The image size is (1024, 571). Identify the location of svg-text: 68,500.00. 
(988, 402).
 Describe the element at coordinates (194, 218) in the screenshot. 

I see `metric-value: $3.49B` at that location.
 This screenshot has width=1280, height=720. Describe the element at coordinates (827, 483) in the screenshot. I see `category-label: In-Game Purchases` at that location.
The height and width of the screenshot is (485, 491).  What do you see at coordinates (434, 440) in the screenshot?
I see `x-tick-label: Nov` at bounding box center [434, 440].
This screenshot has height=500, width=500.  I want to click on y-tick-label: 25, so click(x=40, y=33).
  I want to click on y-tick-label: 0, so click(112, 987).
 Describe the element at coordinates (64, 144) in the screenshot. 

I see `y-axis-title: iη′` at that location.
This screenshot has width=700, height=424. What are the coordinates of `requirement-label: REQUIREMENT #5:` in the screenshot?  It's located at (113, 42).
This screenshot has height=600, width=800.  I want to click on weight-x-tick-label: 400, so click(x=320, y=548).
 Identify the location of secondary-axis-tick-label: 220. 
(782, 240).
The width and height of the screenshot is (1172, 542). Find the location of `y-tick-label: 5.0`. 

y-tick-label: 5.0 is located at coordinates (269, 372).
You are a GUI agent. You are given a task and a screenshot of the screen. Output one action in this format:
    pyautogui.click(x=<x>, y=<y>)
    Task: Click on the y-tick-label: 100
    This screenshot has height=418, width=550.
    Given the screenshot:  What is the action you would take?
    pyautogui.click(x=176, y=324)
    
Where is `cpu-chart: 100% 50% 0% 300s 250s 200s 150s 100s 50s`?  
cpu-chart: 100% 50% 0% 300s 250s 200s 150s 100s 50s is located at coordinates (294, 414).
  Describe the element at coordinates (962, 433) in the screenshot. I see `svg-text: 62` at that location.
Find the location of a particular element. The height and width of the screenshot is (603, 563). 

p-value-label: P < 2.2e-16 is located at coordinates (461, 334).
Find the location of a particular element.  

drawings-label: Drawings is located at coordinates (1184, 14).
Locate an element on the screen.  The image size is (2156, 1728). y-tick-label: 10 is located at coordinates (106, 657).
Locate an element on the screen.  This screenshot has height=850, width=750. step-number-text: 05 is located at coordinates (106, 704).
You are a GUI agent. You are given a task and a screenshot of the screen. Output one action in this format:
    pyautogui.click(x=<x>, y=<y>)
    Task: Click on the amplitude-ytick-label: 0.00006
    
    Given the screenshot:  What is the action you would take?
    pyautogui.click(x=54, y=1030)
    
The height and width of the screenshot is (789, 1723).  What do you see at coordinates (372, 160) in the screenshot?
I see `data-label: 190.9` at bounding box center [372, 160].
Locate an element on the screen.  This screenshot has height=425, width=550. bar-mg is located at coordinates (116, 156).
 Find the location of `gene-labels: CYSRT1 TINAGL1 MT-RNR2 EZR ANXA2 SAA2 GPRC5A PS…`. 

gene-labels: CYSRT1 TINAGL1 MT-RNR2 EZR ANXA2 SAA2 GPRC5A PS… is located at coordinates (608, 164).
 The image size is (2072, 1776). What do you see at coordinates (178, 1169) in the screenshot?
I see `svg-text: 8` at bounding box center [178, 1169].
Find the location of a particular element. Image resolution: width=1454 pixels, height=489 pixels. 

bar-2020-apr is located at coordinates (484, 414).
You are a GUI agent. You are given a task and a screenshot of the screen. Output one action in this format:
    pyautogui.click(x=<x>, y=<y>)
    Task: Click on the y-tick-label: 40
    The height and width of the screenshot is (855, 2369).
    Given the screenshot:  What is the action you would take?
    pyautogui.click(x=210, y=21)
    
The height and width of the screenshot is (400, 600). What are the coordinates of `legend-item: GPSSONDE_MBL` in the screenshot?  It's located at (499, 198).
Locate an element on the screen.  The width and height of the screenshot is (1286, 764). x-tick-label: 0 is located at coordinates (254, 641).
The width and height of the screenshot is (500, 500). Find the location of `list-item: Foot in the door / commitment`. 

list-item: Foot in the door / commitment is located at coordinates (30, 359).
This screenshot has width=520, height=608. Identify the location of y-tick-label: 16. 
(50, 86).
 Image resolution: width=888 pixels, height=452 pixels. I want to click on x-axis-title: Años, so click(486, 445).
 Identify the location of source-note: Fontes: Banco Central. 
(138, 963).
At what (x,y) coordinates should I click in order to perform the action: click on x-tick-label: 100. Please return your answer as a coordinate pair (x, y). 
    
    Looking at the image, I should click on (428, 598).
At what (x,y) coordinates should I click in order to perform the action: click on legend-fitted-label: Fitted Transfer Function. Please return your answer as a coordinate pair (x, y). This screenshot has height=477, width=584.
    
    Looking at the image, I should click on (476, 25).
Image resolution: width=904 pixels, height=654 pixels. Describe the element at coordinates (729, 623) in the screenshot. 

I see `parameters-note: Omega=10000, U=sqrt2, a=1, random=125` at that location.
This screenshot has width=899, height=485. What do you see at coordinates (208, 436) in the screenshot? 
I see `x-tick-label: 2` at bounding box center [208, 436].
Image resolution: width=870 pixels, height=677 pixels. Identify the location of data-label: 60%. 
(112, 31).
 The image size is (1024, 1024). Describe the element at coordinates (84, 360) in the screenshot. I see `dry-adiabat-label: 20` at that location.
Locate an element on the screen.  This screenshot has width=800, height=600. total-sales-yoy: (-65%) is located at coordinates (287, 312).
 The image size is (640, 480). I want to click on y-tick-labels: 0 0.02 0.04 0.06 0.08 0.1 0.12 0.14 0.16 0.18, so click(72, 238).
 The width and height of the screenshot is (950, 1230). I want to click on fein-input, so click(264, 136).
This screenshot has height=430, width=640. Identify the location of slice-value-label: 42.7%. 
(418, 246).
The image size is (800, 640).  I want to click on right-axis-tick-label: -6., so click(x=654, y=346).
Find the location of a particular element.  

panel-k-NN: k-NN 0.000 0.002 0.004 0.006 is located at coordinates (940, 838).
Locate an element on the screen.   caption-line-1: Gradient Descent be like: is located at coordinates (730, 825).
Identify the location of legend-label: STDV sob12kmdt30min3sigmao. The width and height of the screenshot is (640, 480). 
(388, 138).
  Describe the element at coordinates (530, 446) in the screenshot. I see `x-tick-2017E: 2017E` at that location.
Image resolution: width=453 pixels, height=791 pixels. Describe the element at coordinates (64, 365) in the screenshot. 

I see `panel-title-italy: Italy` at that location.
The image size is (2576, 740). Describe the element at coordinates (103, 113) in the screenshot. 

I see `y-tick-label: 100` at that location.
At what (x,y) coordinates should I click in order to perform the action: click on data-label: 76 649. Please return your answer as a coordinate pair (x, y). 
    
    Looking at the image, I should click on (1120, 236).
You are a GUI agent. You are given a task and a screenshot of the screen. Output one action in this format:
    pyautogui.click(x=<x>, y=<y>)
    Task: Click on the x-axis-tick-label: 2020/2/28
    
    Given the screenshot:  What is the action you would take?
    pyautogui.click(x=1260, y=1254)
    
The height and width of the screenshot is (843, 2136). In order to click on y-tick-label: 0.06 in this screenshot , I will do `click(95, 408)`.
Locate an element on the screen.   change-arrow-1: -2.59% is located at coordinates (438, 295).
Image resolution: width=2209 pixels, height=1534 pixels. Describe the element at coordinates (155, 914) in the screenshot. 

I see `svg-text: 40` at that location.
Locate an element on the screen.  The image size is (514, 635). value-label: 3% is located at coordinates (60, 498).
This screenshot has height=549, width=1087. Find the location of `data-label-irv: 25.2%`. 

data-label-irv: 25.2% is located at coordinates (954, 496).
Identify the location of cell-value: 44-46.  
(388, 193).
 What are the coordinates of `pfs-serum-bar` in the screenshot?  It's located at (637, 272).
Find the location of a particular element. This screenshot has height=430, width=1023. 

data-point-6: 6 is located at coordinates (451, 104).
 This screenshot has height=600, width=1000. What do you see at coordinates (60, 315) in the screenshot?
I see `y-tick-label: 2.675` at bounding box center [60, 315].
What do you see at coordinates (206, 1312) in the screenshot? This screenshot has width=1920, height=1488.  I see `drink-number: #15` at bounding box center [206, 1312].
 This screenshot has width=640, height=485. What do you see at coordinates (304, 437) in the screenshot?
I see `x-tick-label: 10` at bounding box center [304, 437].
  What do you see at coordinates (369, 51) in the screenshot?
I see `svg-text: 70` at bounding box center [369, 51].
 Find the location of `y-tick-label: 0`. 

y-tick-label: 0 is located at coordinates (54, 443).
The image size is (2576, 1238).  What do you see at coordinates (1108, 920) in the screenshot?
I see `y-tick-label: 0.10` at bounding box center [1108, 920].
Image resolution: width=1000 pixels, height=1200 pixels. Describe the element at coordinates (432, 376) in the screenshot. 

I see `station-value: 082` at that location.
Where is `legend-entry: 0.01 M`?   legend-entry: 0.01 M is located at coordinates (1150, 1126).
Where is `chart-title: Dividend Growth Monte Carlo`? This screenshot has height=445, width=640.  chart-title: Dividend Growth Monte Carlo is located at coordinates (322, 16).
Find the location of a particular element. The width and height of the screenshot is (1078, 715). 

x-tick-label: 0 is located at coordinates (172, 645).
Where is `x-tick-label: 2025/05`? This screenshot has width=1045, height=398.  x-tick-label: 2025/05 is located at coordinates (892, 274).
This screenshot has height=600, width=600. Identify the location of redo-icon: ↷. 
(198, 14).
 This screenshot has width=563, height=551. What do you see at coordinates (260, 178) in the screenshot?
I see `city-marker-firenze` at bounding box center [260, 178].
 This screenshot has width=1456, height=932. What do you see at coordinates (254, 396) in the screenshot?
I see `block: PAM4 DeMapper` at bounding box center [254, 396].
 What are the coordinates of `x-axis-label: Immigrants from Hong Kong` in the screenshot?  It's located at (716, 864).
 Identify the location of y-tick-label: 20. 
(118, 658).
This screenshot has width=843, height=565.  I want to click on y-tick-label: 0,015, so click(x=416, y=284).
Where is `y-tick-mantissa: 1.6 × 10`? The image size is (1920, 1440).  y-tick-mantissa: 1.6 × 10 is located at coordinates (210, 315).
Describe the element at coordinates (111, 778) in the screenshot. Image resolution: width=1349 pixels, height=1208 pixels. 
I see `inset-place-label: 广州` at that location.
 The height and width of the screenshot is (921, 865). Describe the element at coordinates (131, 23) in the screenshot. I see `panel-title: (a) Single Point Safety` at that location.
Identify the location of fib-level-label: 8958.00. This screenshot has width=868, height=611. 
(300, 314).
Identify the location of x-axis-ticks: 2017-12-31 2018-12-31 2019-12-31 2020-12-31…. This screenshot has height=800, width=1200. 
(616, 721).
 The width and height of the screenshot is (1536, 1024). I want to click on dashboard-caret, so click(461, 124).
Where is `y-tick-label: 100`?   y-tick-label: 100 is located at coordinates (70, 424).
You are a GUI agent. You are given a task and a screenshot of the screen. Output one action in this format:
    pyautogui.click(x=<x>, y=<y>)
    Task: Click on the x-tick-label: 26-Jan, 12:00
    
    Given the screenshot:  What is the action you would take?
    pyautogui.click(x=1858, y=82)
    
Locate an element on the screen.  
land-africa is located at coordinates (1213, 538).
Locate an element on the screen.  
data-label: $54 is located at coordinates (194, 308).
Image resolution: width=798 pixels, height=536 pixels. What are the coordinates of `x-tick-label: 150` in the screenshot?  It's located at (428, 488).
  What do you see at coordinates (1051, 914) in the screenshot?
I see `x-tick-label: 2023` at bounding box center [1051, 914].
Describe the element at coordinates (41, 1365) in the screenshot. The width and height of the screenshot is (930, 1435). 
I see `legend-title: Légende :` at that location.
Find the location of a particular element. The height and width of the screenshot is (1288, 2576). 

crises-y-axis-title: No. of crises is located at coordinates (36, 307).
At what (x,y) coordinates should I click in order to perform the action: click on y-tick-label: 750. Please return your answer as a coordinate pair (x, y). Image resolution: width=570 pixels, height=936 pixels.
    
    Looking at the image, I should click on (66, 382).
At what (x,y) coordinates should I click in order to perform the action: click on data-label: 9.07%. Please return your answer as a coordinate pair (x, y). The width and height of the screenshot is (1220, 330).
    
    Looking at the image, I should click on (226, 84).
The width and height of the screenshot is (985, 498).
────────────────
◆ REQUIRED WORK ◆
Please copy the section of the entries above that begins with the line containing "Identify the location of x-axis-ticks: 2017-12-31" and ends with the line containing "coordinates (70, 424).", including both of those lines.

◆ SOLUTION TO THE PROBLEM ◆
Identify the location of x-axis-ticks: 2017-12-31 2018-12-31 2019-12-31 2020-12-31…. This screenshot has height=800, width=1200. 
(616, 721).
 The width and height of the screenshot is (1536, 1024). I want to click on dashboard-caret, so click(461, 124).
Where is `y-tick-label: 100`?   y-tick-label: 100 is located at coordinates (70, 424).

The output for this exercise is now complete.